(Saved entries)

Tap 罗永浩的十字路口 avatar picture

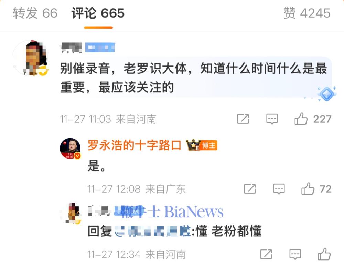coord(70,148)
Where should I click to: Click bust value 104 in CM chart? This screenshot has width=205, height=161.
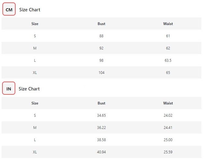coord(102,73)
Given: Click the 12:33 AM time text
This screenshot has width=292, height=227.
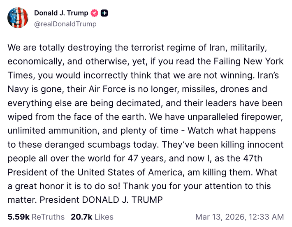Looking at the screenshot, I should pyautogui.click(x=267, y=217).
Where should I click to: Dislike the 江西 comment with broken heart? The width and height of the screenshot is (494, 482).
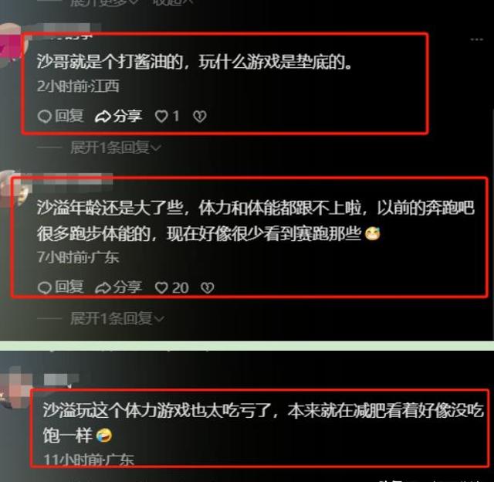click(200, 117)
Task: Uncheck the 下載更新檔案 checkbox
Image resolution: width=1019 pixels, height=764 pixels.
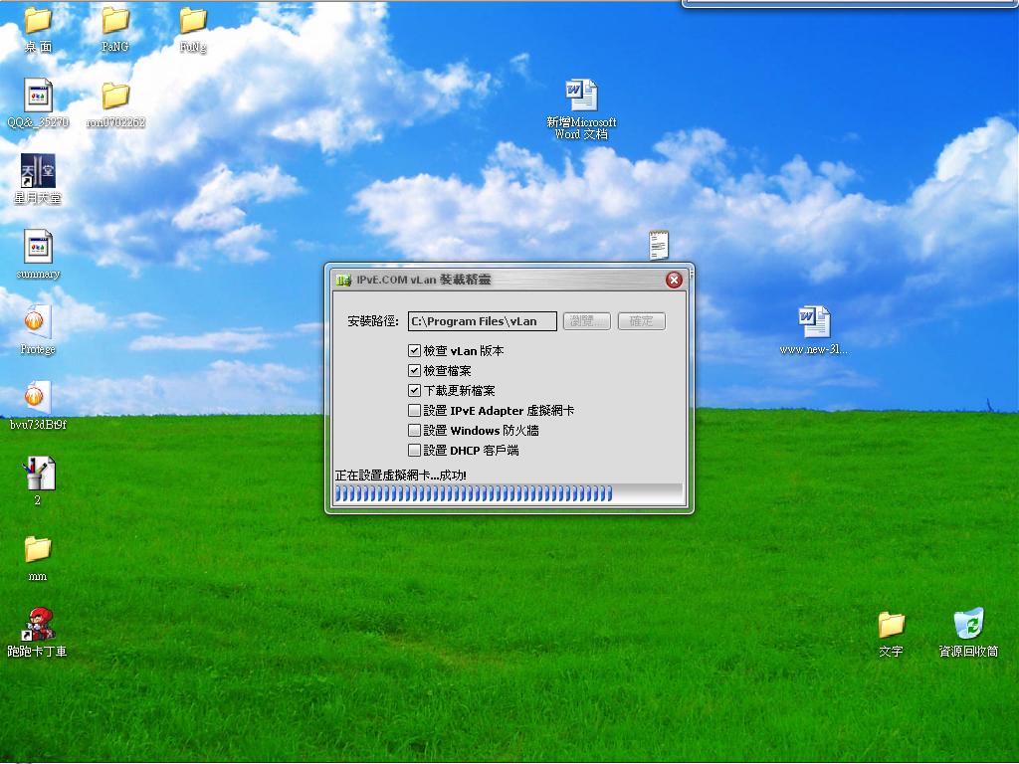Action: (x=415, y=391)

> **Given instruction**
Reproduce every line of the material above verbatim, omitting the pictures.

> **Complete answer**
Tap 罗永浩的十字路口 avatar picture

coord(70,148)
Where should I click to: Click bust value 104 in CM chart? This screenshot has width=205, height=161.
coord(102,73)
Given: Click the 12:33 AM time text
This screenshot has width=292, height=227.
Looking at the screenshot, I should pyautogui.click(x=267, y=217).
Where should I click to: Dislike the 江西 comment with broken heart? The width and height of the screenshot is (494, 482).
click(200, 117)
Task: Uncheck the 下載更新檔案 checkbox
Image resolution: width=1019 pixels, height=764 pixels.
Action: (x=415, y=391)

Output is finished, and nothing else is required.